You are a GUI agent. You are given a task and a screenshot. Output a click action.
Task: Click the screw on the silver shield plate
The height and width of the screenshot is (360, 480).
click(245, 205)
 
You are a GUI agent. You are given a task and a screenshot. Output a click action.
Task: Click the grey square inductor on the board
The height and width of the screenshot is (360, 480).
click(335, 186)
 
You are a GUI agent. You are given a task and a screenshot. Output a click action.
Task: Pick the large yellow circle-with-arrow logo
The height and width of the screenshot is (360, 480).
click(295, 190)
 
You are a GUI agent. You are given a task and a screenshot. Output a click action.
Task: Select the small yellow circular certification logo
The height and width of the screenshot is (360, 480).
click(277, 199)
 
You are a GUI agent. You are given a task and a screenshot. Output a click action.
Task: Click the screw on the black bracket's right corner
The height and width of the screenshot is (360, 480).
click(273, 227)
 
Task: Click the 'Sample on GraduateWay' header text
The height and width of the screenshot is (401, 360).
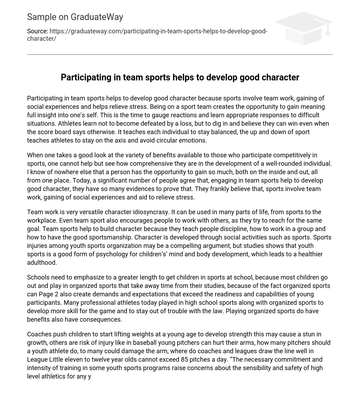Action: pyautogui.click(x=75, y=17)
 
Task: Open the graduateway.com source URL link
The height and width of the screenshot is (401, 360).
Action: pyautogui.click(x=158, y=32)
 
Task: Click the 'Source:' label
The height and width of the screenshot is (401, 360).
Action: pyautogui.click(x=37, y=32)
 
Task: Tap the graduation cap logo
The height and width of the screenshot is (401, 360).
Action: pyautogui.click(x=303, y=28)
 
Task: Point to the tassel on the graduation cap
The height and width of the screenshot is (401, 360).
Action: pyautogui.click(x=328, y=32)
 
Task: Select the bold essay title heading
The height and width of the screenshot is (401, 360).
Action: pyautogui.click(x=180, y=77)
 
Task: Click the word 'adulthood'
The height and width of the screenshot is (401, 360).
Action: pyautogui.click(x=42, y=263)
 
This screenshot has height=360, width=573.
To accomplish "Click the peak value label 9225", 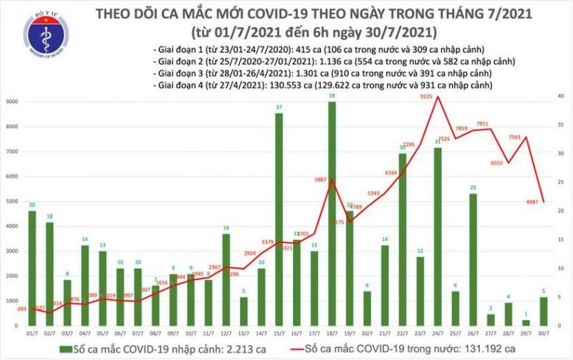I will (424, 89).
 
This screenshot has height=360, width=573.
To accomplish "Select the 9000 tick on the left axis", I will (11, 102).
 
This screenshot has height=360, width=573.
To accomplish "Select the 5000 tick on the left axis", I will (11, 202).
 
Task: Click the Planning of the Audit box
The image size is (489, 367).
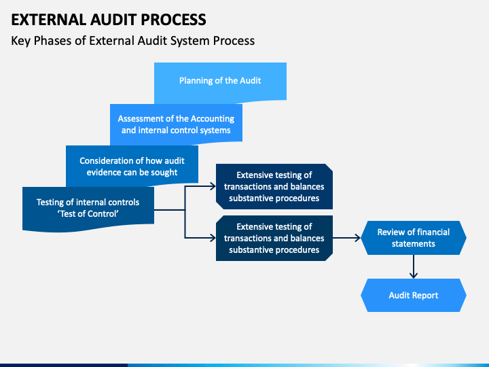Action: pyautogui.click(x=220, y=82)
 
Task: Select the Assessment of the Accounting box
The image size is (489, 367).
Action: pyautogui.click(x=176, y=124)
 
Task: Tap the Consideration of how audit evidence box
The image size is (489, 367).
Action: pyautogui.click(x=132, y=165)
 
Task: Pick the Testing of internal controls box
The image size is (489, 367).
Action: pyautogui.click(x=88, y=209)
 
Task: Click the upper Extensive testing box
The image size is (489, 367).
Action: pyautogui.click(x=274, y=187)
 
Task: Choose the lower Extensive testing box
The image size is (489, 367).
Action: pyautogui.click(x=274, y=238)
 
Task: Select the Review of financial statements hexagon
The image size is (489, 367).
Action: pyautogui.click(x=414, y=238)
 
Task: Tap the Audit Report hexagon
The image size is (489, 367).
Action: pyautogui.click(x=414, y=295)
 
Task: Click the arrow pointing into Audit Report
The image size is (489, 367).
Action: pyautogui.click(x=414, y=267)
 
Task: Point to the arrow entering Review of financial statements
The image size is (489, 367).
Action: pyautogui.click(x=346, y=238)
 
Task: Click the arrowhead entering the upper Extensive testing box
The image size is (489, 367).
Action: pyautogui.click(x=213, y=187)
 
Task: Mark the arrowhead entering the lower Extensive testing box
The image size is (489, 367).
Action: pyautogui.click(x=213, y=238)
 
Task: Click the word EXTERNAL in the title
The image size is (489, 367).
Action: pyautogui.click(x=49, y=20)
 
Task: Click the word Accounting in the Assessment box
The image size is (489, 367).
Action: pyautogui.click(x=213, y=119)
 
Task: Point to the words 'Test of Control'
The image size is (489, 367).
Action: pyautogui.click(x=88, y=214)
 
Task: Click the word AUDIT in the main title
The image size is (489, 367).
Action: pyautogui.click(x=113, y=20)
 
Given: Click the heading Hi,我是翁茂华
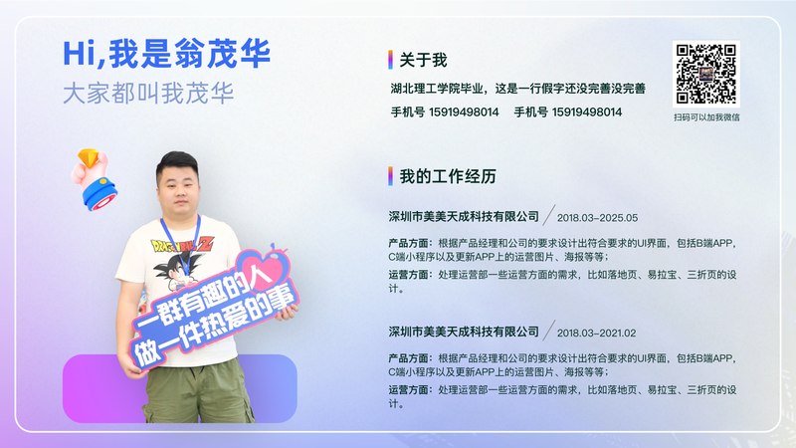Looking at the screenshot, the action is pos(166,54).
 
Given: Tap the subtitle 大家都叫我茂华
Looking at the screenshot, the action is pos(148,94).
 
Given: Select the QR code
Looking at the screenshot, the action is pos(705,74).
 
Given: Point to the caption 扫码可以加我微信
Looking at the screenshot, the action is pos(706,117).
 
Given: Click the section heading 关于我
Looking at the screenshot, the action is pos(423,60).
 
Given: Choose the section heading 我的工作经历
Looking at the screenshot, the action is pos(447,176).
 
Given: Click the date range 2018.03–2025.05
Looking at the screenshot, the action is pos(598,218).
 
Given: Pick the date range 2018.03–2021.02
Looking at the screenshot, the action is pos(596,334).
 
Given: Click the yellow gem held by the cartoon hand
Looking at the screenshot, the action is pos(89,157).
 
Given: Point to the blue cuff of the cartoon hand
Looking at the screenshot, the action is pos(100,194).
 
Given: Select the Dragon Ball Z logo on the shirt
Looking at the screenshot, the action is pos(182,245).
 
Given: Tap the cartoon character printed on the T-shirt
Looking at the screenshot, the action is pos(177,268).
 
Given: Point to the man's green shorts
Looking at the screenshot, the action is pos(199,391).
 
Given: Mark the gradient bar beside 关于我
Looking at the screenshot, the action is pos(390,60).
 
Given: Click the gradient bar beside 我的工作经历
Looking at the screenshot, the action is pos(390,176).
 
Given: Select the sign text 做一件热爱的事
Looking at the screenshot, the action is pos(213,327).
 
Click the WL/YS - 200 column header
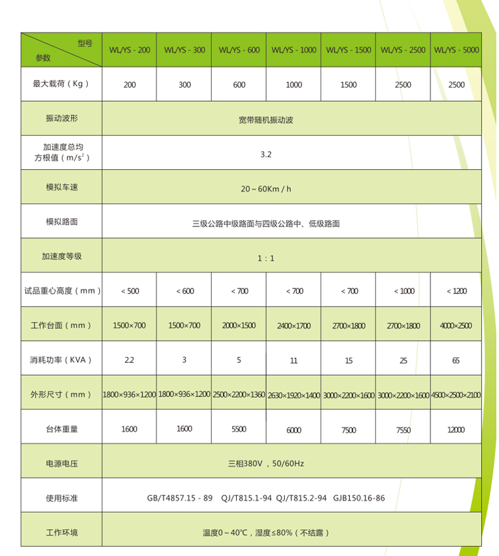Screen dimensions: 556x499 (x=129, y=50)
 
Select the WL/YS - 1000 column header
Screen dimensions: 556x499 (x=293, y=50)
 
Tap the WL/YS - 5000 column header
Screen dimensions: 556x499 (x=456, y=50)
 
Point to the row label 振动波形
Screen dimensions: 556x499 (x=61, y=119)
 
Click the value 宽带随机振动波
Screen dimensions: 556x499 (x=265, y=120)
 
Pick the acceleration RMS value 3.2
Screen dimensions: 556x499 (x=265, y=154)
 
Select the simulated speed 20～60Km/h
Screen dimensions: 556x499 (x=265, y=188)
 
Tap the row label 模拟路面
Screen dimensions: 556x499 (x=61, y=222)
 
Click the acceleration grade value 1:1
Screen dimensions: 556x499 (x=265, y=258)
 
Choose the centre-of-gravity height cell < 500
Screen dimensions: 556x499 (x=130, y=291)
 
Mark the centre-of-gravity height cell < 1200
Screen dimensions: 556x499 (x=457, y=291)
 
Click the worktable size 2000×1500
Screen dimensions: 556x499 (x=239, y=326)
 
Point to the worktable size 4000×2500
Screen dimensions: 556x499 (x=456, y=326)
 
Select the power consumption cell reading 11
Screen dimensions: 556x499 (x=293, y=361)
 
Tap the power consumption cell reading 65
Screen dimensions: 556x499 (x=456, y=360)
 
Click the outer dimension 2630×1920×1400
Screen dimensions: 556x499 (x=293, y=396)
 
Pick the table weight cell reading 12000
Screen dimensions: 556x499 (x=456, y=430)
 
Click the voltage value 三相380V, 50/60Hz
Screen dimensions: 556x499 (x=265, y=463)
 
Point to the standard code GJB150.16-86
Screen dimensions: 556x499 (x=359, y=497)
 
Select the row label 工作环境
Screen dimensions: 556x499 (x=61, y=533)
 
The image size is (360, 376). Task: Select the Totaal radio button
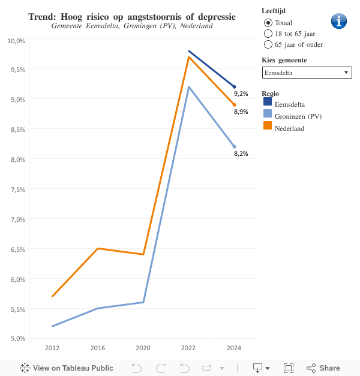tap(268, 22)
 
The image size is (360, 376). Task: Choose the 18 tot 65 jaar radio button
tap(268, 33)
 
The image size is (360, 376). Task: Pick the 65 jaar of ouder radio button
tap(268, 44)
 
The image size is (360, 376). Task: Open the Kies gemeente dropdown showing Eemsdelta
tap(307, 73)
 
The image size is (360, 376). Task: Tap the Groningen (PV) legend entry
tap(298, 116)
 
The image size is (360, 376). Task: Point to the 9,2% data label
tap(241, 94)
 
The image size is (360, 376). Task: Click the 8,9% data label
tap(241, 112)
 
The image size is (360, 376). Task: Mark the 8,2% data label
tap(241, 154)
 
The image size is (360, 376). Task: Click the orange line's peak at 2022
tap(189, 57)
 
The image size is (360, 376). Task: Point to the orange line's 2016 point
tap(98, 248)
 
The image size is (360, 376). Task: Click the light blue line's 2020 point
tap(143, 302)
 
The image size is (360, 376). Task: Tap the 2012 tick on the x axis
tap(52, 348)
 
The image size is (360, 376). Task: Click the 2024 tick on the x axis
tap(234, 348)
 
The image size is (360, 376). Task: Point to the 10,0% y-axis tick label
tap(16, 40)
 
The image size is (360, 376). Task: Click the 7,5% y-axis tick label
tap(16, 189)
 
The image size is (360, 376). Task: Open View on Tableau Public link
tap(67, 368)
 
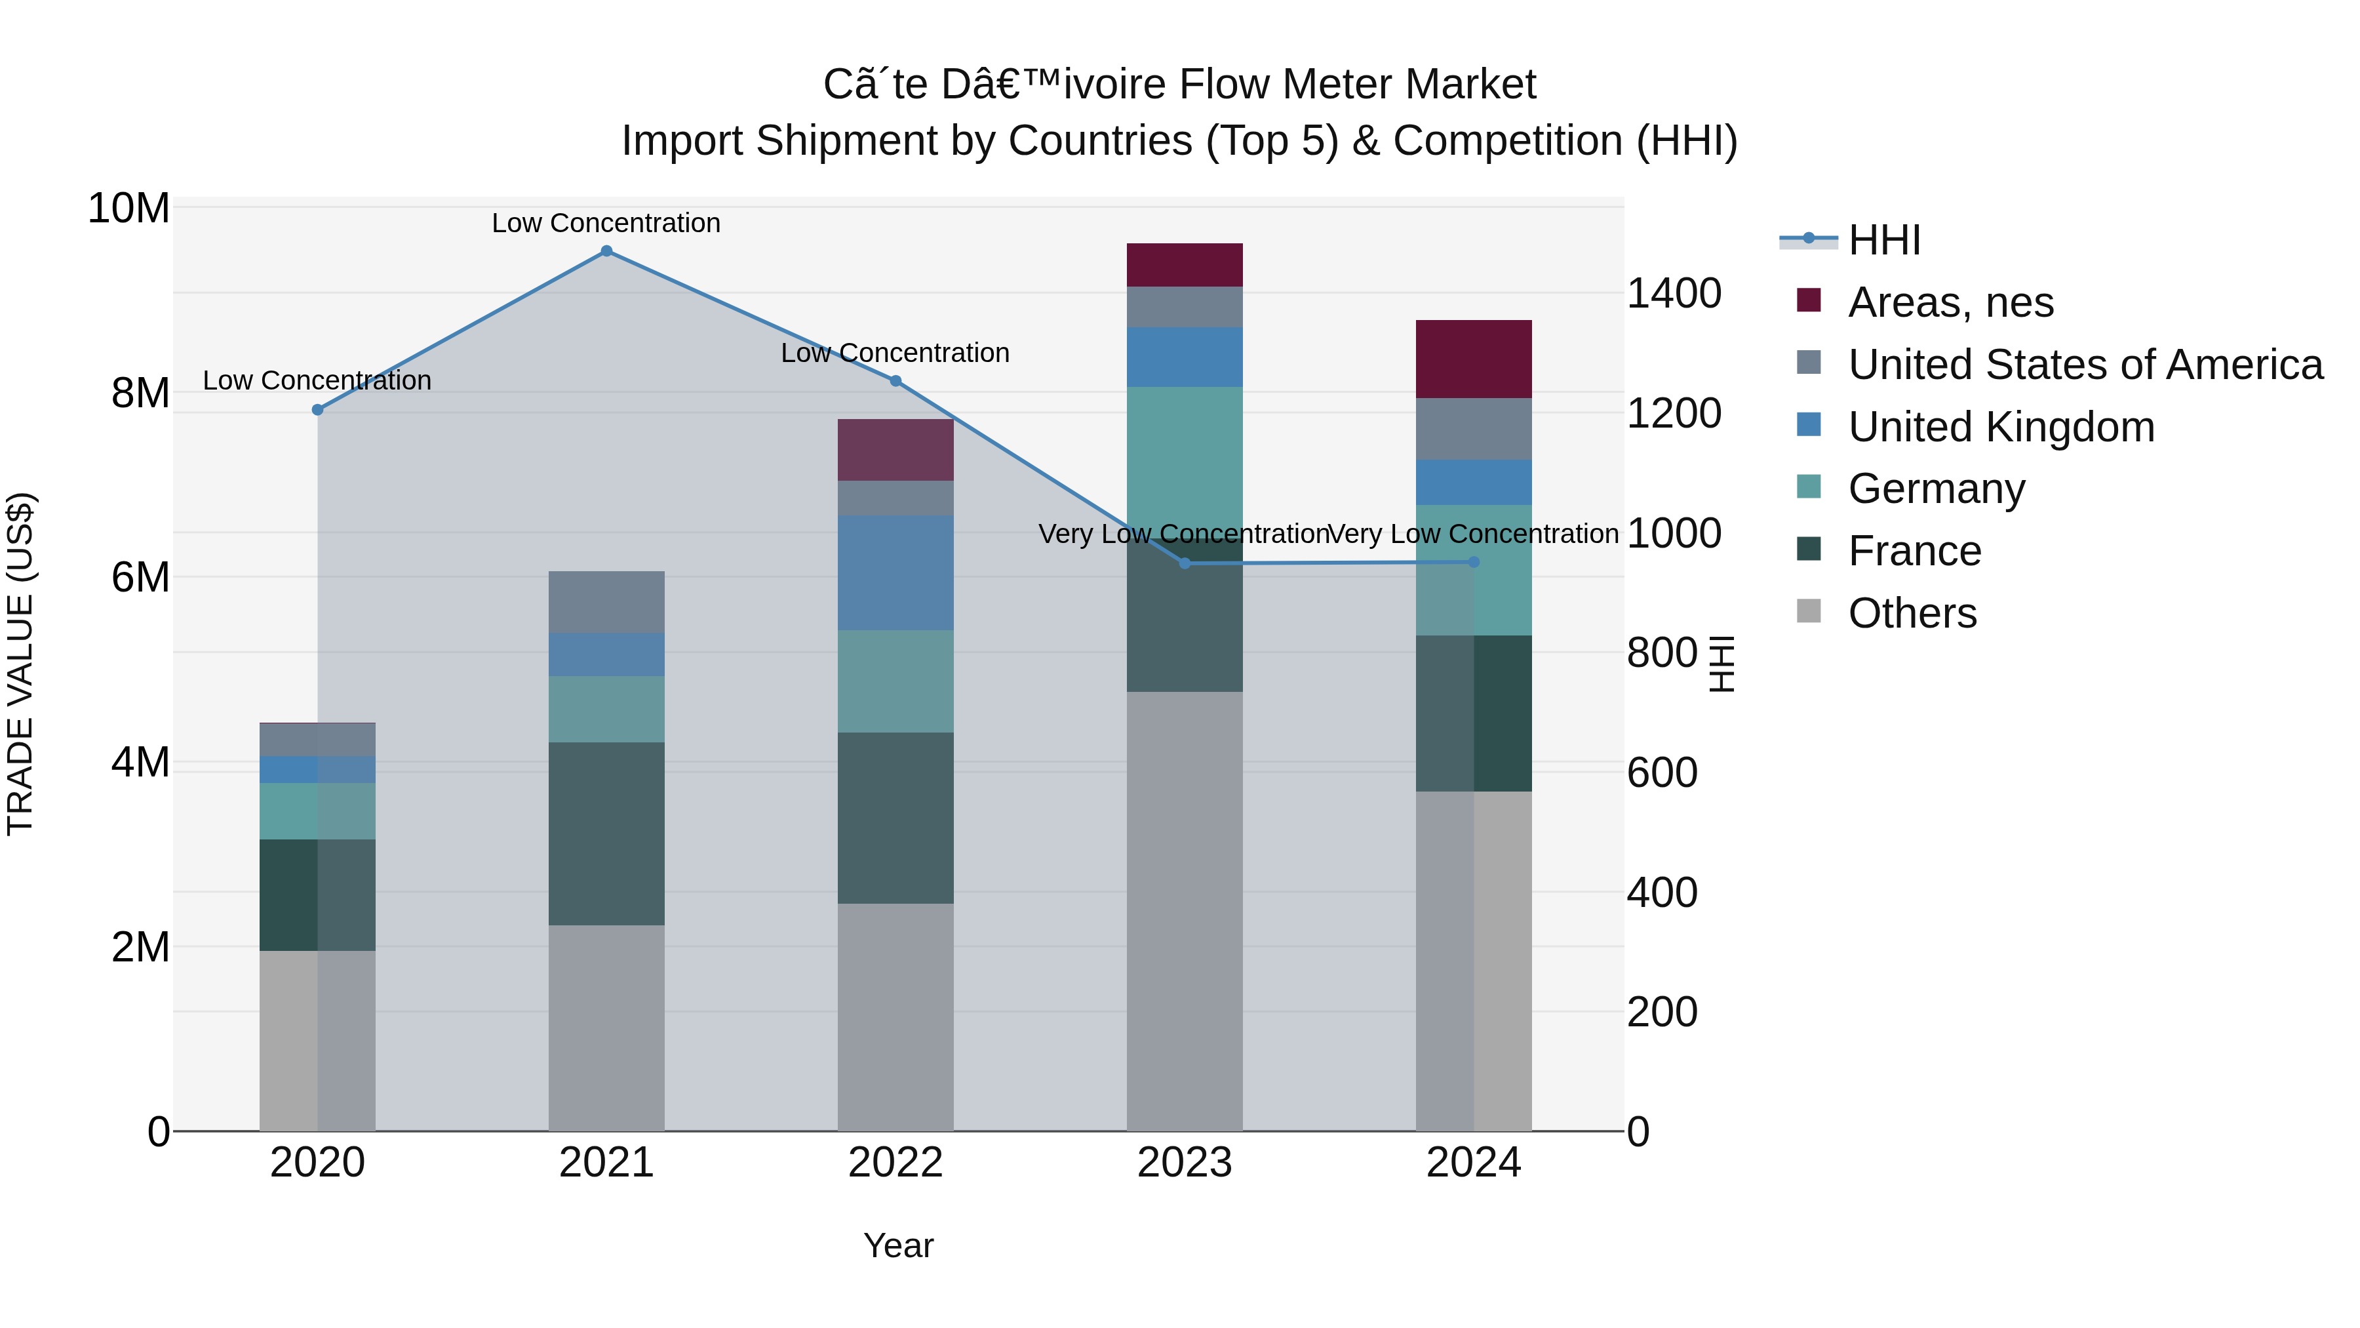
=-=-=
- Directions for this task
Set down, word for word, the lines of the material above from the line with "Task: Choose the lower Extensive testing box" to the line with "Action: pyautogui.click(x=213, y=238)", including both of those lines.

- Task solution
Task: Choose the lower Extensive testing box
The image size is (489, 367).
Action: pyautogui.click(x=274, y=238)
 
Task: Select the Review of financial statements hexagon
The image size is (489, 367).
Action: pyautogui.click(x=414, y=238)
 
Task: Tap the Audit Report hexagon
The image size is (489, 367).
Action: pyautogui.click(x=414, y=295)
 
Task: Click the arrow pointing into Audit Report
The image size is (489, 367).
Action: pyautogui.click(x=414, y=267)
 
Task: Point to the arrow entering Review of financial statements
The image size is (489, 367).
Action: pyautogui.click(x=346, y=238)
 
Task: Click the arrowhead entering the upper Extensive testing box
The image size is (489, 367).
Action: pyautogui.click(x=213, y=187)
 
Task: Mark the arrowhead entering the lower Extensive testing box
The image size is (489, 367).
Action: pyautogui.click(x=213, y=238)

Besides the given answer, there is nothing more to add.